Like the tough face trying to overcompensate for the not-so-tough biceps,  I projected a strong faith.

I look back on this photo and I see a pure faith. But not a strong one.

I have often wondered where that kid went; the strong, self-assured, faith-filled warrior. I feel like I used to be so much more on fire, more certain, and have fewer doubts. 

I’m not sure was really any of those things, but I definitely was a lot more naive. I was like Luke Skywalker, who, after getting some brief instruction from Obi Wan Kenobi and a few days of training from Yoda, announced he was ready to go off and fight Darth Vader and tear down the Empire. “I’m not afraid,” he boldly claimed.

“You will be,” replied Yoda.

Just like Luke, Kim and I were serious and sincere about our faith, and yet we had no idea – how could we? – how much it would be tested. 

In my late twenties, I felt like all that passion got burned up. I was left drifting, afraid, and confused. Building a business was harder than I expected. I’d wondered if I’d taken a wrong turn somewhere because I didn’t feel as certain as when I’d first begun. I was worn down by years of burdensome debt, flirts with bankruptcy, a series of steps forward followed by two steps back. Kim and I were inundated with doubt over whether we’d ever be able to have kids, afford a home, or make a living with our dreams and talents. Discouragement led us to wonder if we were merely deluding ourselves.

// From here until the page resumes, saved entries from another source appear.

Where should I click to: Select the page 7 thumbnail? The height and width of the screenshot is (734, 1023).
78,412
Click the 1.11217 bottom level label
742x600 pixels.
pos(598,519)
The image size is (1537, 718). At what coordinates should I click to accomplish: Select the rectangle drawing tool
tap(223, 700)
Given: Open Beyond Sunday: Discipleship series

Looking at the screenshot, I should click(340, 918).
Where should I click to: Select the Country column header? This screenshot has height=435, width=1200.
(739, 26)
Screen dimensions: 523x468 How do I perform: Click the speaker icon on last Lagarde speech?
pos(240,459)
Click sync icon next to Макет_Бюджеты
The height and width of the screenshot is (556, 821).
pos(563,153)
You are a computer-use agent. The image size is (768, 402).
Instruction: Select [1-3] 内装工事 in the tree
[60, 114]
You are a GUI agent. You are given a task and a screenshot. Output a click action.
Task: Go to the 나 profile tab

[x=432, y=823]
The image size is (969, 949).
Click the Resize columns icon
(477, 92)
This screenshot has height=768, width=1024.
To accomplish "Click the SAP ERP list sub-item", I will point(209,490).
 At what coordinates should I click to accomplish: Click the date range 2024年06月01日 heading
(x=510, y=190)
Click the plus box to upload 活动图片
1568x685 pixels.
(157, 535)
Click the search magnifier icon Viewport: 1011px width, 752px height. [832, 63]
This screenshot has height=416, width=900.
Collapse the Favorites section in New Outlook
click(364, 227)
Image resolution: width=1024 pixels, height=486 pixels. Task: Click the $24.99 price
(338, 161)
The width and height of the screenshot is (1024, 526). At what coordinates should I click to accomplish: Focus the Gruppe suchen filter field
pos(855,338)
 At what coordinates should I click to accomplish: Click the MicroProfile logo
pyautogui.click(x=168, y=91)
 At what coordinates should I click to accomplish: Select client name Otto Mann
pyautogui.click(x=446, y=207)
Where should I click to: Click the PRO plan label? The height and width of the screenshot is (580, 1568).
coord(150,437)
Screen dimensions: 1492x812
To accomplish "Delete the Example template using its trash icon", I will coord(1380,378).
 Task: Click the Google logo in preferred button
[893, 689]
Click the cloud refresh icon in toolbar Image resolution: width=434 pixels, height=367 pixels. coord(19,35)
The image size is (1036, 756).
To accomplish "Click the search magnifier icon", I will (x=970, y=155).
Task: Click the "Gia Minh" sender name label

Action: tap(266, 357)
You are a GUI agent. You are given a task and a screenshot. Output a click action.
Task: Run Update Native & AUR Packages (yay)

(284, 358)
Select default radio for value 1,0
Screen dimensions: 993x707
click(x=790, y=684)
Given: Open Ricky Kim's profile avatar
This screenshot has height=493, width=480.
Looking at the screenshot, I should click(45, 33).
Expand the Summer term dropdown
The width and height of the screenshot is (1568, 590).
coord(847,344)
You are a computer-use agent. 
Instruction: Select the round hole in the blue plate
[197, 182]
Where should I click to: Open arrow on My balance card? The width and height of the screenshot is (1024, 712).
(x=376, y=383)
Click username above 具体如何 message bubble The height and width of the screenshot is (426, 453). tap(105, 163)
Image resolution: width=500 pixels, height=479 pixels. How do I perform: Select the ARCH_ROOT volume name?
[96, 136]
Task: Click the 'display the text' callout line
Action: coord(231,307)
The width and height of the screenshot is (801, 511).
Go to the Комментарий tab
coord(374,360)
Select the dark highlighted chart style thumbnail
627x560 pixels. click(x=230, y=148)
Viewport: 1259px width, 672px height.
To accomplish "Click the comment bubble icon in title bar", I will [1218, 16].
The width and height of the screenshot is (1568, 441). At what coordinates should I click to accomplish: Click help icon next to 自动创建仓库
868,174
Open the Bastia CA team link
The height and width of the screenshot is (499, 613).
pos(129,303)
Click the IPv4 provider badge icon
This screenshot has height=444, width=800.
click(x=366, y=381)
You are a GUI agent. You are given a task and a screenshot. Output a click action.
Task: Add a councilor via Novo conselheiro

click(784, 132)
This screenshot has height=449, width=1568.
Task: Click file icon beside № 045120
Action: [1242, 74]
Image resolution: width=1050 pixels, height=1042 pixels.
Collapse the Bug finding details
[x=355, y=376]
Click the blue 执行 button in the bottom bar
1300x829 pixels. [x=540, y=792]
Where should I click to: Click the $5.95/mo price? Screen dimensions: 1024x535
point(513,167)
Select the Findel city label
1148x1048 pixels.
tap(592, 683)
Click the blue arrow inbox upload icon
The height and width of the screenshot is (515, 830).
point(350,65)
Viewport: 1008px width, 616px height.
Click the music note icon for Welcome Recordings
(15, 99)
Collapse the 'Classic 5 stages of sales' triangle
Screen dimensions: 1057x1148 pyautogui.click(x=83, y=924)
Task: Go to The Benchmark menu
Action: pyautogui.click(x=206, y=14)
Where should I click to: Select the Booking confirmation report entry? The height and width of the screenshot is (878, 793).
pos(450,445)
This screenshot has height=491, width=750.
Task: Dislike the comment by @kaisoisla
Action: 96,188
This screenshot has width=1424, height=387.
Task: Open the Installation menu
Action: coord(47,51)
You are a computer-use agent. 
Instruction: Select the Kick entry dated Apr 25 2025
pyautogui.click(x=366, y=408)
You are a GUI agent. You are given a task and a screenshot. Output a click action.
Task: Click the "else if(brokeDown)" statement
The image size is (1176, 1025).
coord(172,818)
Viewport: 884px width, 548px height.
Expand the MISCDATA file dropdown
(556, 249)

But each time we encountered a challenge, like the time our hand-me-down van needed major repairs that would deplete our checking account or the time we spent two days and several hundred dollars to make $7.92 in sales at a craft show, we were faced with a choice:

Abandon ship, or keep pressing on.

Again we were like Luke, when he began to rely less on himself and trust more in the Force. We pressed on, not because we knew the way forward, but because we believed in a God who did. We chose to believe in His promises rather than the negative voices in our heads. We chose to doubt our doubts and believe our beliefs.

And those small choices were little nudges that kept us on course, even though we weren’t sure where we were headed.

Choice by choice, we became stronger.  

Now, with a little more mileage on me and more journey to look back on than when this photo was taken, I can relate to Yoda. 

I know what it means when they say that faith is tested during hard times. I see now that those choices are the journey. They are the reps that make you stronger.  Even now, when I feel weak, I know the truth that I am exceedingly stronger than I ever was back then.

Instead of rolling my eyes when I look at this photo (which is extremely tempting), I appreciate the brilliant flash of youthful hope and the belief that anything is possible. It’s important. Just as a space shuttle uses over ninety percent of its available fuel just to achieve orbit, our passion gives us the rocket fuel we need to get started.

Eventually, we did figure out how to make a living at all this. We did get out of debt. We did start a family. And we recently bought our dream house on a lake. None of it would have happened were it not for the naive passion of that skinny kid in the big glasses flexing his non-existent guns. Or the God who never once rolled His eyes at him.

Those sun-kissed tattoos faded long ago. But in another respect, they’ve become permanent, and more real.

I don’t know where you are in your journey right now. Maybe you are overflowing with confidence and eager to begin your new thing. Good! Use that passion to fuel you, for it will take you far. Things might not turn out as you’d expect, but that’s ok. You’ll figure it out. Just keep going and trust in the One who planted that dream in your heart.

Maybe you have run out of gas and feel like you’re drifting in orbit somewhere. Good! Use this time to appreciate the view and realize how far you’ve come.  You’re farther along than you think and stronger than you feel.

Maybe you are the Jedi master, who can relate to this because you’ve been through all the stages. Good! Pass the experience you’ve gained on to others. But don’t squash the enthusiasm of those first starting out. They don’t need your bucket of ice water telling them how naive they are. Amplify their energy by using your hard-earned wisdom to nudge them gently in the right direction.

It’s been said we are all the ages we’ve ever been. We’re still the cocksure teenager, the uncertain young adult, and the sage with wisdom gained through experience. 

All of them matter. All of them serve a purpose. 

The way to honor them all is to keep going.